NSPR is better to do an Syllable implementation from scratch, although looking at the BeOS port might answer some questions. Library loading under BeOS for instance is done in a way that we hopefully never have to do with Haiku. (Creating stubs of libraries that links to the original libraries and loading the stubs. This is due to some memory issues/limits under BeOS). The NSPR havn’t seen many updates since it was first ported.
The Widget/Gfx code in BeOS has some flaws and is probably not that good to base a Firefox port on. It has been around since the first try at doing a BeOS port and some choices are suboptimal today. We have much code in nsWindow that probably should be in nsWidget, also nsWindows is seperated from native windows making locking quite cumbersome.

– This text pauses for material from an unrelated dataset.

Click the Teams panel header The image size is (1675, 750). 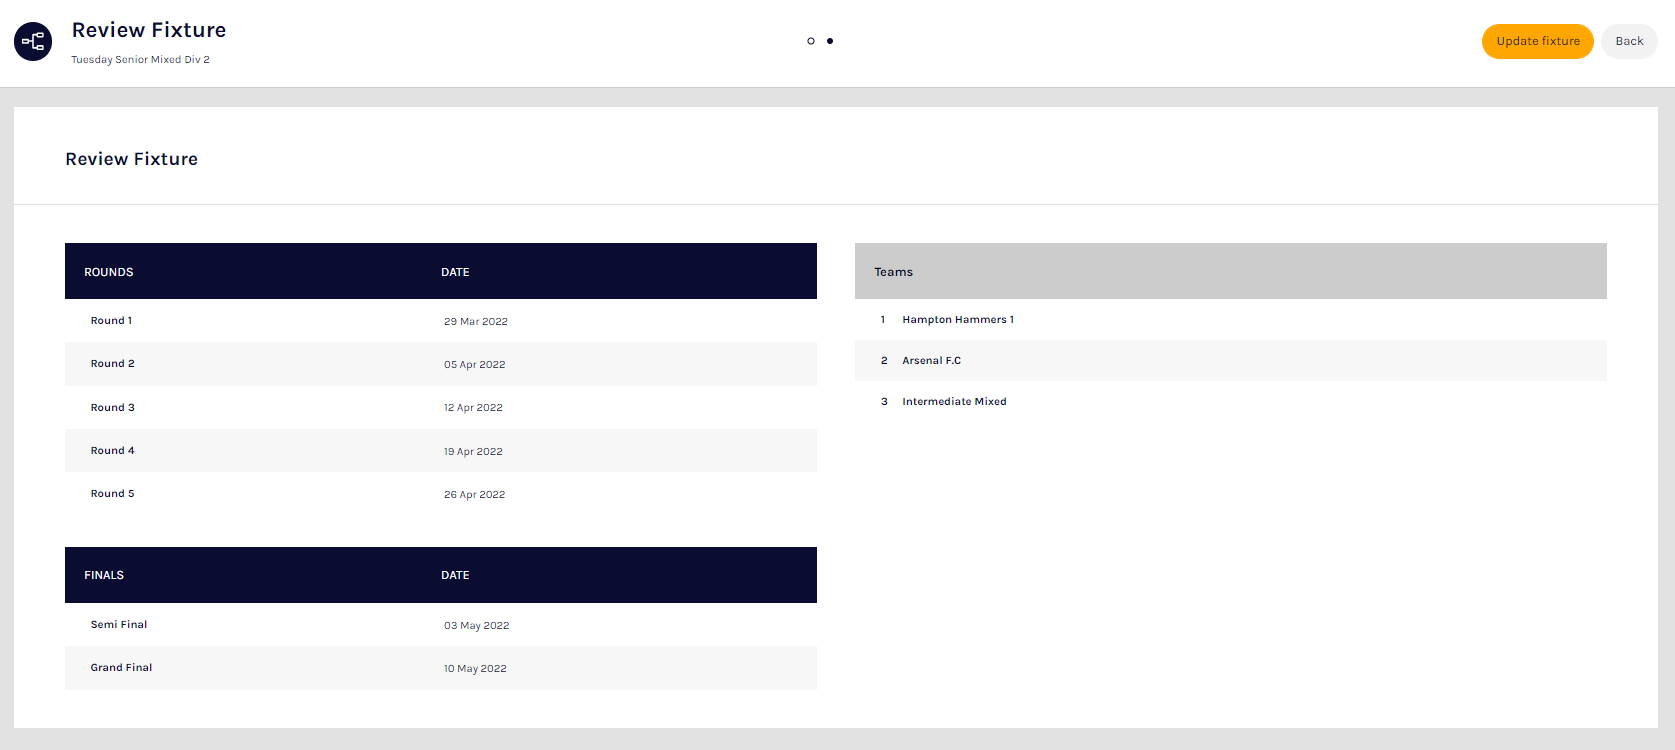pos(893,272)
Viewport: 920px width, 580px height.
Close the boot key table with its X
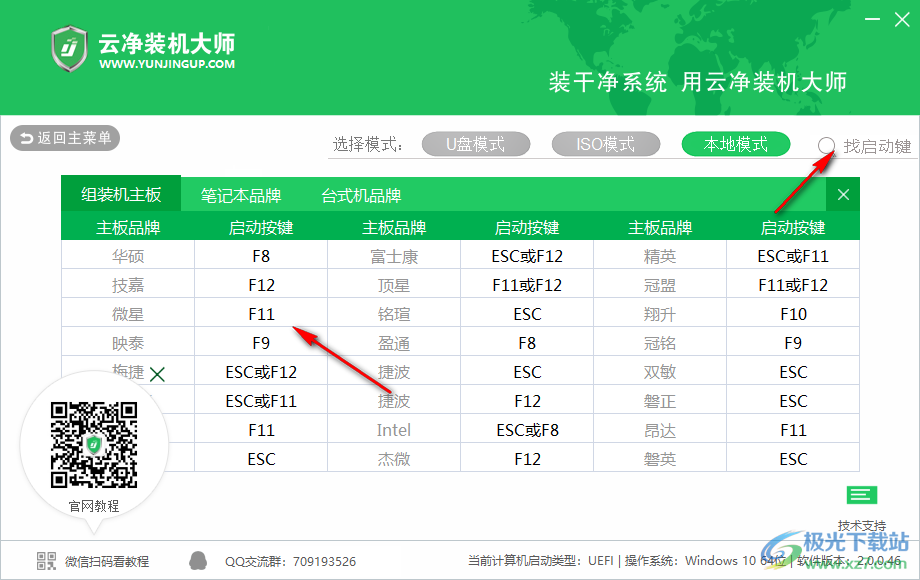(x=843, y=194)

the GUI suffers from the problems most linux-desktops have: bad fonts, suboptimal hinting, mediocre nearly non-consistent apparance.
All in all, the inconstistent-font use and rendering are one of the big problems of linux battle for the desktop IHMO.
I rarely have seen a linux desktop showing good fonts, bitmaps or anti-aliased, both need perfect hinting, AA-Fonts need perfect rendering too, while bitmaps need EXACT placement and display (e.g. no scaling of perfect bitmaps, that’s a sin ๐
Sorry, I forgot to mention Kamidake might be unavailable for a few days while Brent moves his servers. Silly me. Try http://prdownloads.sourceforge.net/syllable/ for that Perl package (But Kamidake is the No. 1 place for Syllable software!)
Thanks. I see a Perl 5.8 there. Sweet. Can’t wait to try this out!